→ **TEXT BLOCK**

----------------------------------------

Mabrouk Chetouane, Head of Global Market Strategy at Natixis Investment Managers, and David Rolley, Portfolio Manager and Co-Head of the Global Fixed Income Team at Loomis, Sayles & Company, compare the relative attractiveness of different emerging regions and highlight the growing role of ‘Greater Indian Ocean’ countries as hubs in capital allocation.
Mabrouk Chetouane (MC): Do you see emerging countries, whether in Asia or Latin America, as driving global growth in the coming years?
David Rolley (DR): Yes, I think so. The ‘Greater Indian Ocean’ is a very interesting place to observe what you might call a new and developing multi-country economy – that is, an area that encompasses Africa, the Greater Middle East, South Asia and South East Asia.
If you think about our last 70 or 80 years of history, I’d argue that in the 1950s and 1960s with the post-war recovery of Europe and the baby boom economy in the United States, it was a trans-Atlantic economy, whose centres of capital were London and New York. Since the late 1990s, the energy has moved to the Pacific Rim. There was the rise of Japan, followed by the Asian Tigers and China. From the end of the ‘90s until around 2017 you had roughly 20 years of Pacific era, which we could call a trans-Pacific economy. The US still played a very important role, but a lot of the energy was in China.
Now, China is not going to grow between 6 and 9%. Growth will more likely be between 3 and 5 % for many reasons. First the labour force is in decline, and the population is ageing. Transfer payments for older people is a burden that the working labour force has to pick up, and which means lower growth rates in their own living standards. The consumption share in GDP is quite low compared to most countries, while their investment share in GDP is comparably extremely high. China is trying to switch the growth driver from real estate investment to technology and exports such as automobiles, electrical vehicles, batteries or solar panels.
But the world may have a limited appetite for Chinese goods, which are subject to tariffs, even in emerging markets. We're already seeing signs of indigestion in some countries, such as Mexico, where they recently announced a new tariff on small packages coming from China. China is exporting both their manufacturing value-added and, at the same time, a kind of deflation to emerging markets. We see investment opportunities in some emerging bond markets where the inflation is slowing, partly because of China exporting disinflation through cheaper cars, cheaper solar cells, cheaper e-commerce platforms, cheaper phones, etc.
The Financial Times recently claimed Abu Dhabi wants to be the capital of capital. Abu Dhabi is not competing with India for this title; it is competing with Dubai and Singapore. The Gulf wants to be the capital allocator of the greater Indian Ocean, which will be the fastest-growing part of the world. This area includes sub-Saharan Africa and India for a billion-person semi-continental economy. It includes Southeast Asia, Singapore being the other competitor for the capital of capital.

----------------------------------------

→ **INPUT DATA**
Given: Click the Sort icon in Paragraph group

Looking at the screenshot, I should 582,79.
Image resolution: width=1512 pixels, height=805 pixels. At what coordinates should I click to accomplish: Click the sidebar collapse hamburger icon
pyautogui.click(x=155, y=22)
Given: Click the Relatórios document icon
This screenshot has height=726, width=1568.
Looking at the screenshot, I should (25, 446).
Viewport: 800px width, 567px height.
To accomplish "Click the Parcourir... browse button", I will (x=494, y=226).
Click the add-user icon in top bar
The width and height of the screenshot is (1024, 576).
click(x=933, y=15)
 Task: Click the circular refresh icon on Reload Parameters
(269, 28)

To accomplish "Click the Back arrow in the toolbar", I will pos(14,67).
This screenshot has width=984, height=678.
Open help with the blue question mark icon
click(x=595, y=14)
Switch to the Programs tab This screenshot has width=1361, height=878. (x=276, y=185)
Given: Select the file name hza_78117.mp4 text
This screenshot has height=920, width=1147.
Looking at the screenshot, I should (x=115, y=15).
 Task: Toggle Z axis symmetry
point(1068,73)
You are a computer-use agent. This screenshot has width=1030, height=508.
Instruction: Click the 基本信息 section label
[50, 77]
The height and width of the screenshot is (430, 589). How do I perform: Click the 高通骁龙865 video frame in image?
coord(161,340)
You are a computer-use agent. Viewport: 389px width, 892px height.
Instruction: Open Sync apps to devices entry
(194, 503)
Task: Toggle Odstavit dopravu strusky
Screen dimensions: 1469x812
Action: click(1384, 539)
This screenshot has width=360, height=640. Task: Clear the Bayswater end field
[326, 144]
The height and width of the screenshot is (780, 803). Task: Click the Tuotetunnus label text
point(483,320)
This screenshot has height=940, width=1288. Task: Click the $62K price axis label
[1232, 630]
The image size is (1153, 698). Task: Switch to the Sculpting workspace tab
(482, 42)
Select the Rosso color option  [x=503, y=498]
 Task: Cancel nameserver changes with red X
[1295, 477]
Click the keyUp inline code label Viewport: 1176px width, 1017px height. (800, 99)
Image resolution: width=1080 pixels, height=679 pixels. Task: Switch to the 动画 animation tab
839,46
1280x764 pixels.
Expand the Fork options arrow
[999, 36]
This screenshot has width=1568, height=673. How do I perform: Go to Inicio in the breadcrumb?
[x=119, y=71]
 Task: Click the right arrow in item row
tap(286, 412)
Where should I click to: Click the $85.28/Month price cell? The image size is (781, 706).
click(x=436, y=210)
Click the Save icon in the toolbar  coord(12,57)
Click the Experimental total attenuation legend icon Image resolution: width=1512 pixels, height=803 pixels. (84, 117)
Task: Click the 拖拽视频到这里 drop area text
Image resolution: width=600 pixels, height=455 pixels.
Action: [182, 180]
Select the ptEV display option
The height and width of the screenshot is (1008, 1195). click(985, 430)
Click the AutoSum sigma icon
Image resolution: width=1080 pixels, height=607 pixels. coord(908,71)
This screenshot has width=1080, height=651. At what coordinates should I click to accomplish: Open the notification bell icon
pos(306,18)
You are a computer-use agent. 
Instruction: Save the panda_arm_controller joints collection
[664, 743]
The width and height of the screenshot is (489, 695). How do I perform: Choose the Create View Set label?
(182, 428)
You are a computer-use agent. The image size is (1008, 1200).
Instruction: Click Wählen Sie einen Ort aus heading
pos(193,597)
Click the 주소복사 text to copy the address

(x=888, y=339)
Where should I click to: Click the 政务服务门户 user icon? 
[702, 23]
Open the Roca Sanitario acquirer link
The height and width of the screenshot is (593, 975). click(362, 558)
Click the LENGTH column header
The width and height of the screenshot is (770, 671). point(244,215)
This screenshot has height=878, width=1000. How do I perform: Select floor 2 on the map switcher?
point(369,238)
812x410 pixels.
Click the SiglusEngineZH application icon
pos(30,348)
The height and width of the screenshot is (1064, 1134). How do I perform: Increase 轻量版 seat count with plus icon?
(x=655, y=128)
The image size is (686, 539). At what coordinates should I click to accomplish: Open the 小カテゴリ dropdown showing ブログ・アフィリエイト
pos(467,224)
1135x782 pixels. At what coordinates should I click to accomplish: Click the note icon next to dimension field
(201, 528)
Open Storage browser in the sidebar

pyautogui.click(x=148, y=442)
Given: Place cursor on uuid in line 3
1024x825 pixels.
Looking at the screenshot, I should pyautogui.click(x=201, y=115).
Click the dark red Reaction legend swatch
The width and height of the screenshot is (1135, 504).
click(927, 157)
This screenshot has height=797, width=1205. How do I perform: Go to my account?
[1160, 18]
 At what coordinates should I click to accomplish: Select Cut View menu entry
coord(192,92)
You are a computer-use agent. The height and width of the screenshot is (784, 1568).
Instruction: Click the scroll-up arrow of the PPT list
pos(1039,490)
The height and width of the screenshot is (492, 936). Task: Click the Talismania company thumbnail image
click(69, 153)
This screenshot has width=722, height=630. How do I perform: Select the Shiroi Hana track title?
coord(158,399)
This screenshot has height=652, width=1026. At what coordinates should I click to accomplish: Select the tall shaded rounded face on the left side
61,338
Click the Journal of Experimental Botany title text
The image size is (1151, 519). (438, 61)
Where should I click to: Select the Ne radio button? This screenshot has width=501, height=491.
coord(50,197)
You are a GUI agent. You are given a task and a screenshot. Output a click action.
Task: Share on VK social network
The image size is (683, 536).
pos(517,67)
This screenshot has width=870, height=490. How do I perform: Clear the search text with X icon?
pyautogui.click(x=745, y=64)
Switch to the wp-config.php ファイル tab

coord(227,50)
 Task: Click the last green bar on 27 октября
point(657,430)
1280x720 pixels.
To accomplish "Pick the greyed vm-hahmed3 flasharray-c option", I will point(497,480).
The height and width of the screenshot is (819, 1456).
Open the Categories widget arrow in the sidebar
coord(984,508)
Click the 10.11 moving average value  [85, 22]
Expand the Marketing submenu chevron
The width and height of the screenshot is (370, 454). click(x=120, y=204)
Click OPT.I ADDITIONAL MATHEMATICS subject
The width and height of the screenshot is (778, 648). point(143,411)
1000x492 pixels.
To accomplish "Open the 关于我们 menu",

----------------------------------------

→ **THINGS TO DO**
1. Please copy from the interview on emerging markets, word for word, the passage that begins at the words "David Rolley (DR): Yes, I" and ends after the words "was in China.".
2. Answer these questions from the interview on emerging markets:
(a) Which two cities were the centres of capital in the trans-Atlantic economy of the 1950s and 1960s?
(b) What range of growth does David Rolley expect for China?
(c) Which country recently announced a new tariff on small packages coming from China?

→ **EXERCISE RESULTS**
1.
David Rolley (DR): Yes, I think so. The ‘Greater Indian Ocean’ is a very interesting place to observe what you might call a new and developing multi-country economy – that is, an area that encompasses Africa, the Greater Middle East, South Asia and South East Asia.
If you think about our last 70 or 80 years of history, I’d argue that in the 1950s and 1960s with the post-war recovery of Europe and the baby boom economy in the United States, it was a trans-Atlantic economy, whose centres of capital were London and New York. Since the late 1990s, the energy has moved to the Pacific Rim. There was the rise of Japan, followed by the Asian Tigers and China. From the end of the ‘90s until around 2017 you had roughly 20 years of Pacific era, which we could call a trans-Pacific economy. The US still played a very important role, but a lot of the energy was in China.

2.
(a) London and New York
(b) Between 3 and 5%
(c) Mexico